- _YOUR ASSIGNMENT_
The answer must be an exact copy of the lines from the one with "Viewport: 1019px width, 762px height." to the last line of the entries below, both included, and must contain no pictures.

- _RECORD EXTRACTS_
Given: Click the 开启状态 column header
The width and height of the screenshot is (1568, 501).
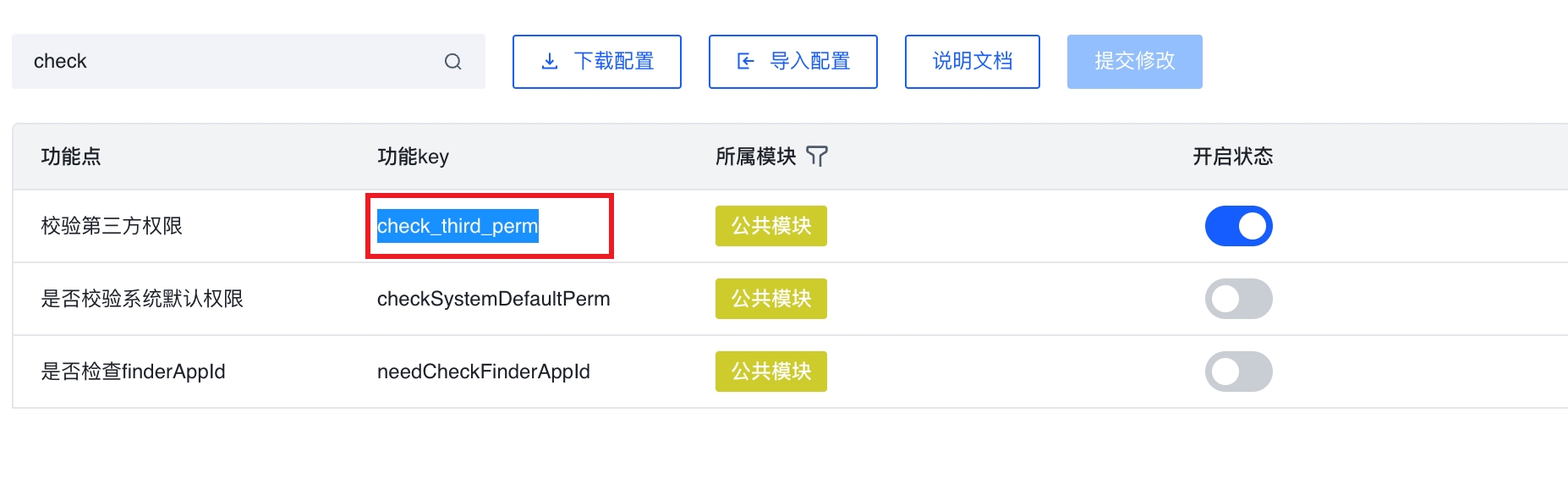Looking at the screenshot, I should 1232,157.
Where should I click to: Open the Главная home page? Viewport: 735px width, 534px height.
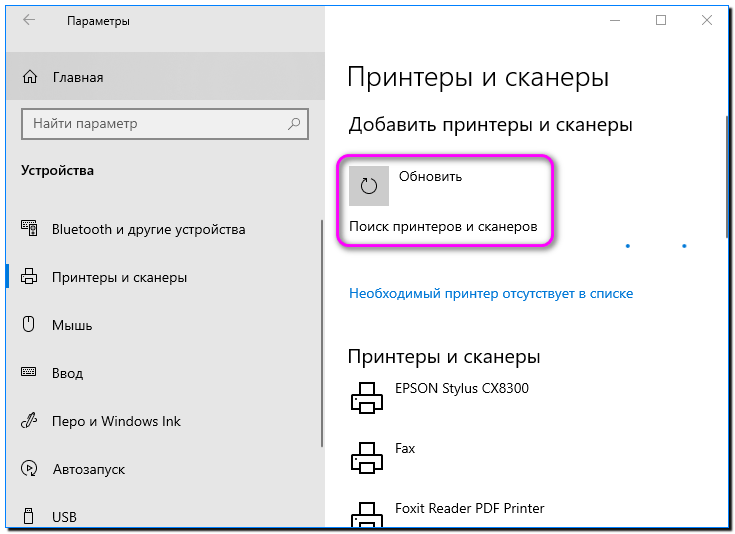pos(77,77)
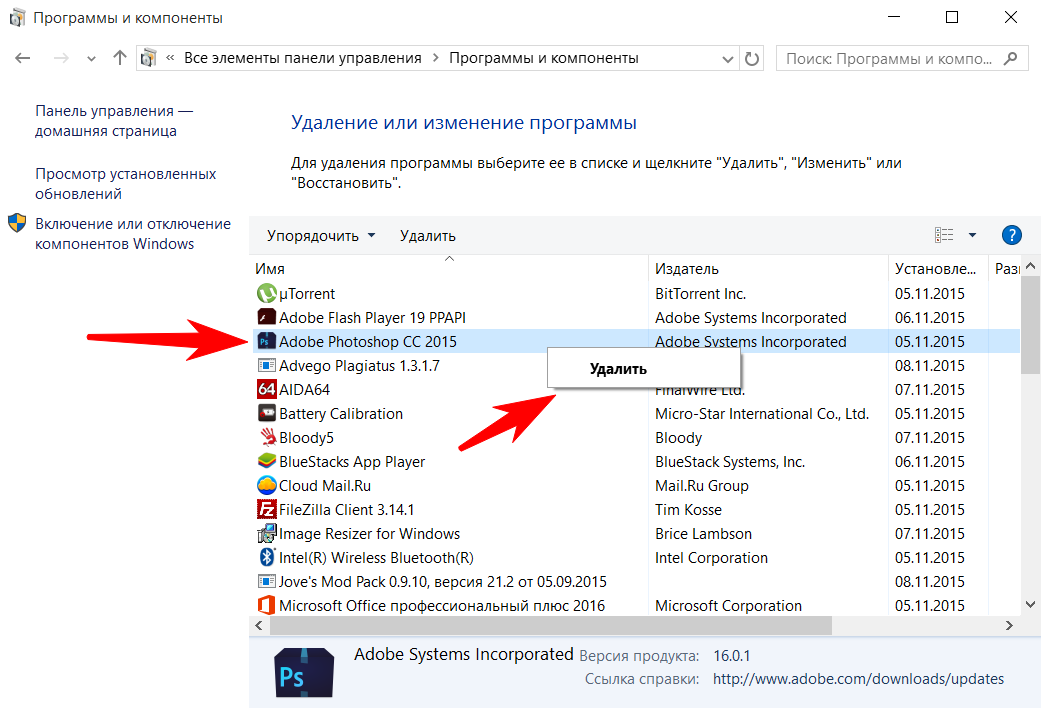
Task: Select the AIDA64 icon in list
Action: 266,390
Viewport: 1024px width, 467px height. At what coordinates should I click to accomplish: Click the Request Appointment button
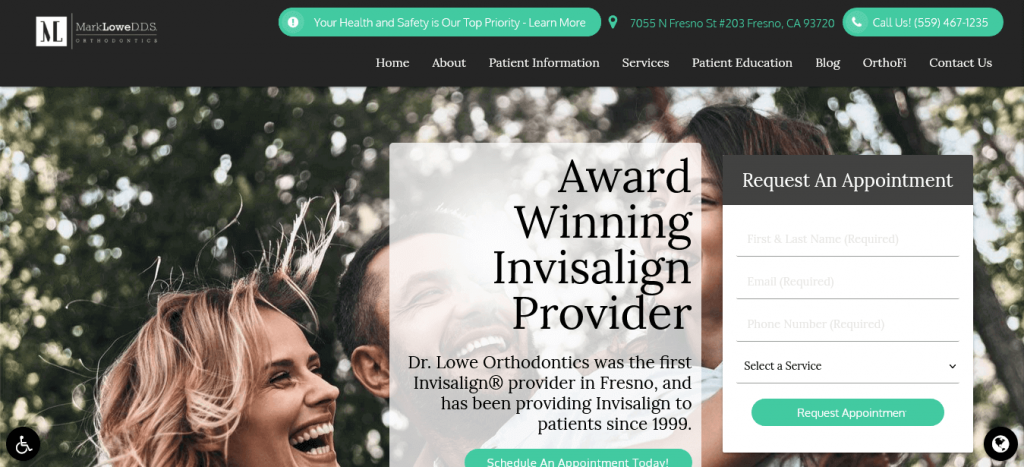point(848,413)
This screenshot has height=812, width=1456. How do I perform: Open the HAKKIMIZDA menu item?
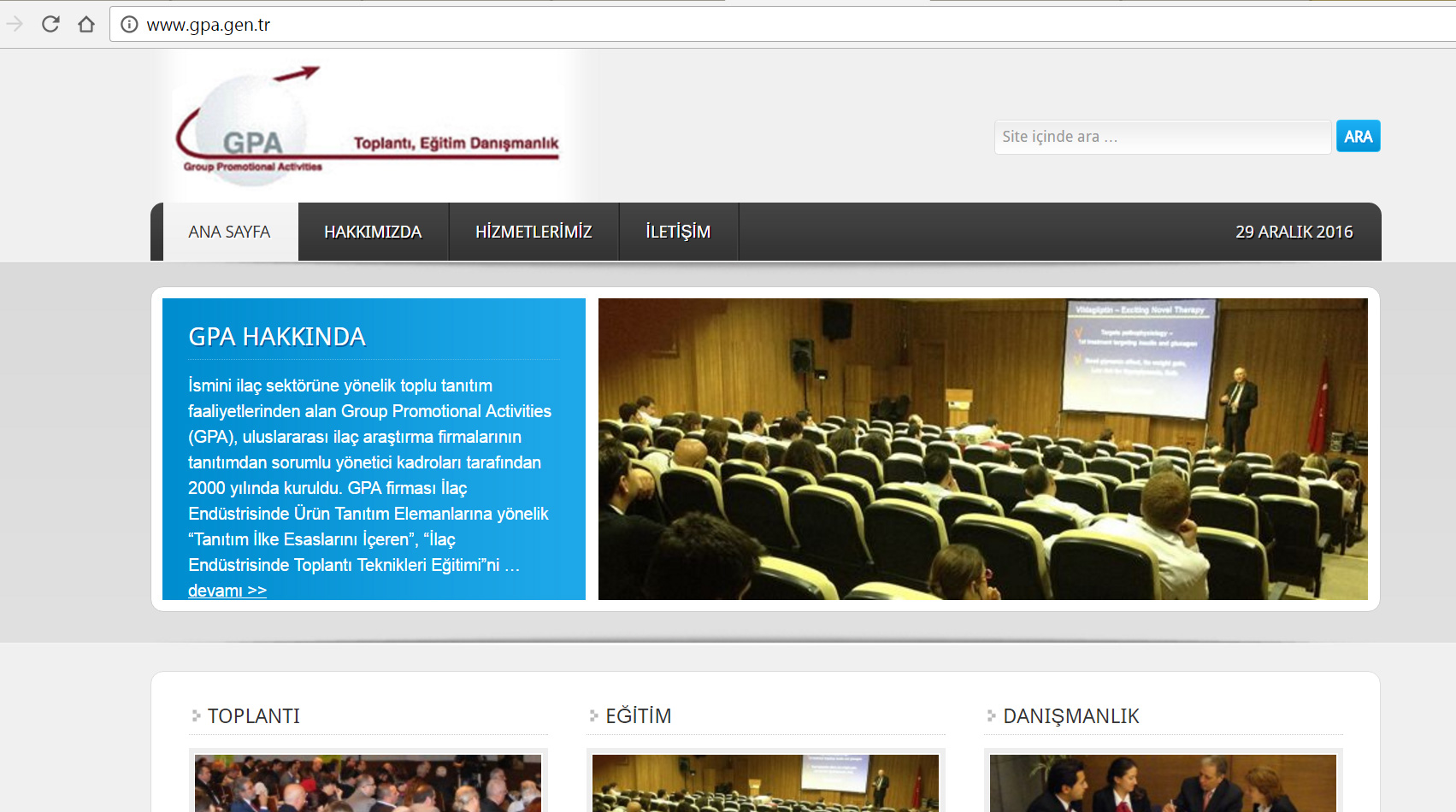[x=373, y=232]
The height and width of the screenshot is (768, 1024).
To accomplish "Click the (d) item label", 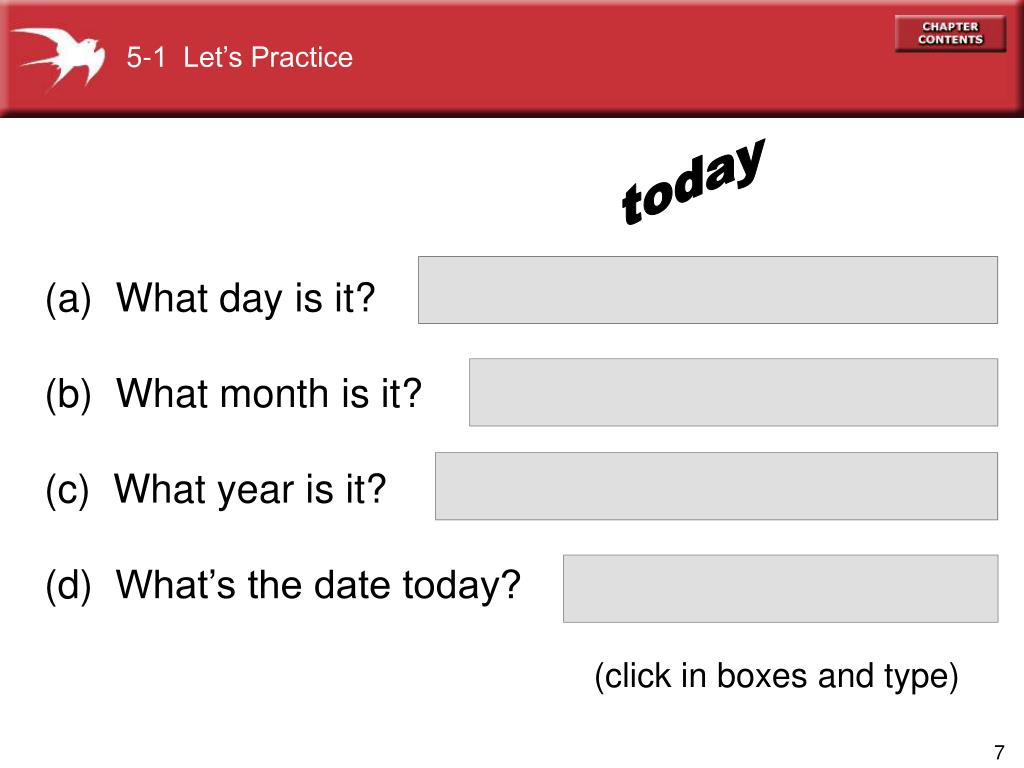I will pos(68,585).
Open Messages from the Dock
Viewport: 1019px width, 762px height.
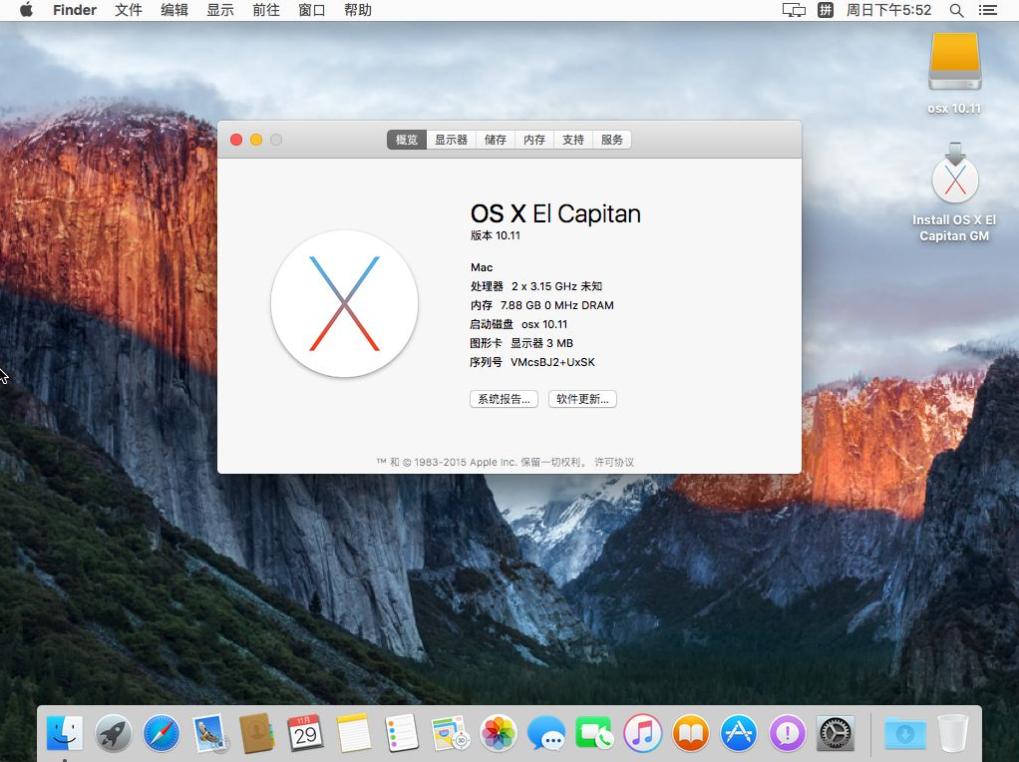(x=546, y=735)
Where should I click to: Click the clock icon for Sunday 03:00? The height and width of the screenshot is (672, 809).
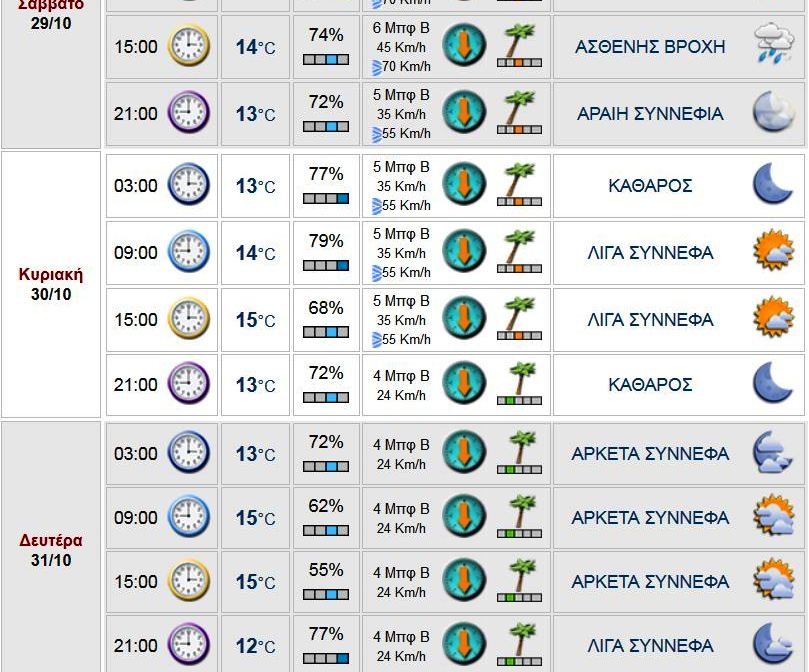point(189,185)
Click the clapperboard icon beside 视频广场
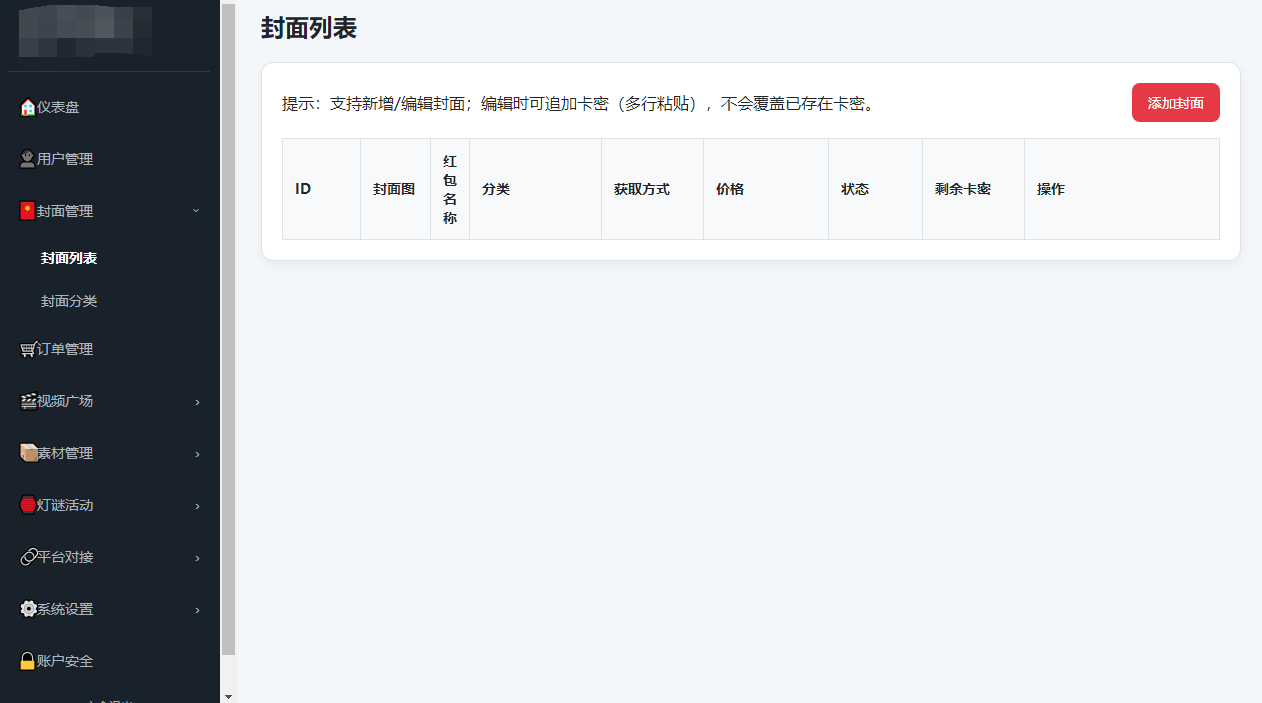Screen dimensions: 1262x703 point(28,401)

- _ANSWER BOX_
Viewport: 1019px width, 762px height.
(x=546, y=735)
Where should I click to: Click the clock icon for Sunday 03:00? The height and width of the screenshot is (672, 809).
point(189,185)
Click the clapperboard icon beside 视频广场
Screen dimensions: 1262x703 point(28,401)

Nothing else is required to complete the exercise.